I have been under enormous pressure on many fronts and have been unable to post on any of the things I have promised to folks. I am working on all of them: SSPX; joy; the nature and scope of liberal education. Please accept the following as a promise of things to come...
This was first published in the Stamford Advocate, in 2005:
Joseph Cardinal Ratzinger was known as “the Pope’s rottweiler,” a staunch enforcer of doctrine and vigorous defender of the Church’s teaching authority. While there is little in the character of the man to justify the canine metaphor, Joseph Ratzinger did indeed enforce true doctrine and defend vigorously the Church’s teaching authority, when he was head of the CDF, the office once known as the Holy Inquisition. When he became Benedict XVI, many declared that the election of Ratzinger to the Papacy meant the end of ecumenical efforts and “inter-religious dialogue”. Many of these call themselves Christians, notwithstanding their disbelief (express or implied) in the Church’s teaching authority. Famously, Maureen Dowd of the New York Times declared that, “The cafeteria is closed.”

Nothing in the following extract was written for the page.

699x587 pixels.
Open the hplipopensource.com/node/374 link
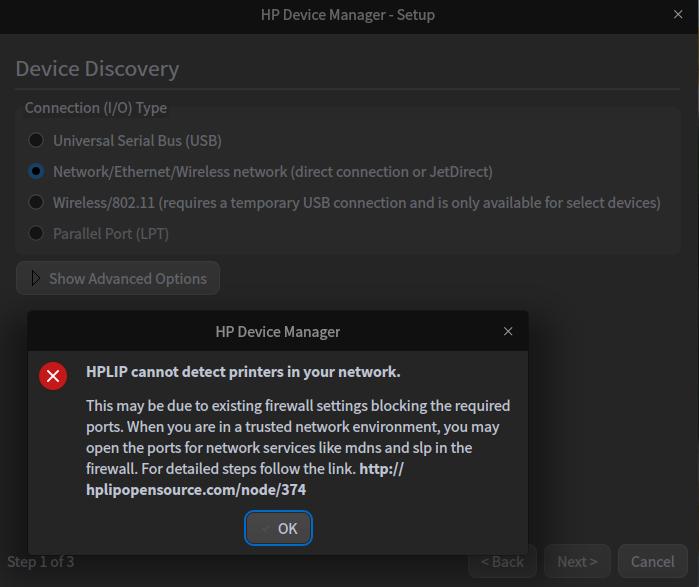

What that columnist apparently fails to understand, is that the cafeteria has been closed for roughly two thousand years. It has been closed since the precise moment in which Christ, whilst He was physically present on Earth, said to His disciple, Simon, “You are the rock, and upon this rock I will build my Church.”
The Successor to Peter, Benedict XVI is a “doctrinal hard-liner”. He believes that the Catholic Church is true, and that the purpose of Christianity is to protect the integrity of God’s revelation, which is the Good News of Salvation, and to proclaim that Good News to every single human being.
Those who see this as an obstacle to ecumenical efforts believe that either one is a doctrinal hard-liner, or one is open to dialogue. This is a false dichotomy. Its premises are dubious and its conclusions are reprehensible.
Benedict has always been the first to offer the hand of friendship to Christians sincerely in search of unity. Listen to him:
“I hasten to assure you of my heartfelt prayers for all those taking part in this [Anglican ecumenical] convocation. The significance of your meeting is sensed…in this city from which Saint Augustine of Canterbury was sent to confirm and strengthen the preaching of Christ's Gospel in England. Nor can I fail to recall that…Saint Boniface brought that same Christian faith from England to my own forebears in Germany…The lives of these saints show us how in the Church of Christ there is a unity in truth and a communion of grace which transcend the borders of any nation. With this in mind, I pray in particular that God's will may be done by all those who seek that unity in the truth, the gift of Christ himself.”
Unity in truth. Communion of Grace. These are the terms with which Benedict describes the Church. They are far from the mushy “unity in diversity” and “community of tolerance” for which some so-called ecumenical Christians advocate. In what would unity in diversity consist? In the “tolerant co-existence” of one group of people who believe it is good to engage in sex acts with persons of one’s own sex, who think a woman has a right to pay a physician to tear the flesh of another human being from her womb, heart beating, alongside another group, whose members consider that such sex act and “medical procedures” are sins that cry to Heaven for vengeance, perhaps? Perhaps. Perhaps there ought to be tolerant co-existence among such different-minded people.
Words have no meaning if all of them together enjoy the name of Christians.